NIENTE PARCELLA AL PROFESSIONISTA CONDANNATO

Con sentenza n. 22660/2007 la Cassazione ha respinto il ricorso presentato da un ingegnere che si è visto revocare un incarico a causa di una condanna penale...

15/11/2007
Con sentenza n. 22660/2007 la Cassazione ha respinto il ricorso presentato da un ingegnere che si è visto revocare un incarico a causa di una condanna penale per corruzione.
Il professionista ha, infatti, ricevuto da una società committente una serie di incarichi per la realizzazione di un centro residenziale che gli sono stati successivamente revocati dalla società stessa in quanto è venuta a conoscenza della condanna penale e, soprattutto, delle motivazioni di quella condanna.

L’ingegnere ha, quindi, contestato la revoca e chiesto il risarcimento per mancato guadagno (o, nel caso di esito negativo, del compenso per l’attività svolta fino al momento della revoca), in quanto la società era perfettamente conscia, prima di affidargli i lavori, che su di lui pendevano specifiche accuse e che erano accuse estranee al presente incarico.
La Cassazione, invece, ha respinto il ricorso poiché con la condanna si è incrinato il rapporto di fiducia che deve sussistere necessariamente in un rapporto di lavoro autonomo, soprattutto se di elevato livello professionale e se, come in questo caso, non viene fornita “una sufficiente garanzia di affidabilità nello svolgimento di un’attività professionale che aveva contenuto anche gestionale e di rapporti qualificati con terzi”.

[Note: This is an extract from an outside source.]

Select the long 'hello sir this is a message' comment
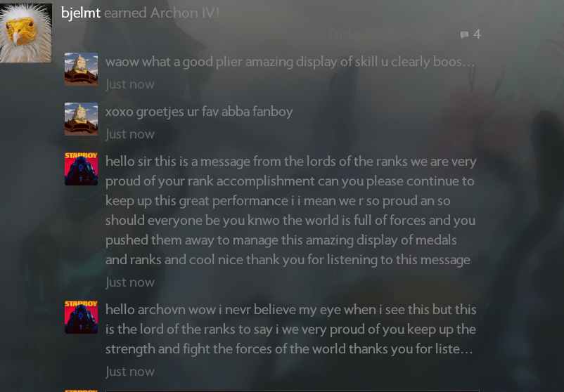This screenshot has width=564, height=392. (x=291, y=211)
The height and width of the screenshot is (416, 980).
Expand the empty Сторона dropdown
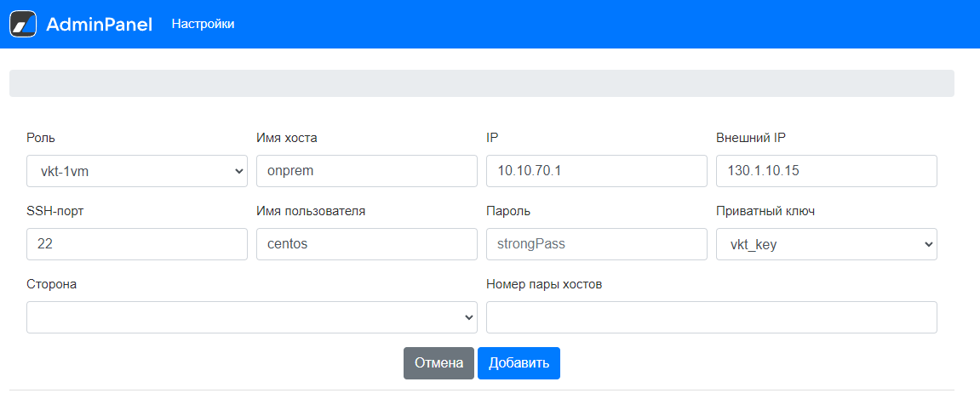tap(251, 317)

In relazione, poi, alla conoscenza da parte della società delle accuse, la Cassazione specifica che, il fatto che la notizia sia stata pubblicata sui giornali, non dà la certezza dei fatti contestati in quanto sono semplici ipotesi che assumono validità solo dopo la lettura delle motivazioni della condanna.
Questo comportamento di attesa da parte della società nei confronti del professionista non è stato considerato, quindi, da condannare e non si può ritorcere “a danno della società committente che lo abbia adottato”.
In conclusione, quindi, reputando il recesso giustificato, la Cassazione ha respinto pure la richiesta del pagamento del compenso minimo garantito decretando che un’impresa, nel caso di condanne penali, può revocare l’incarico conferito al professionista senza dover corrispondere la parcella.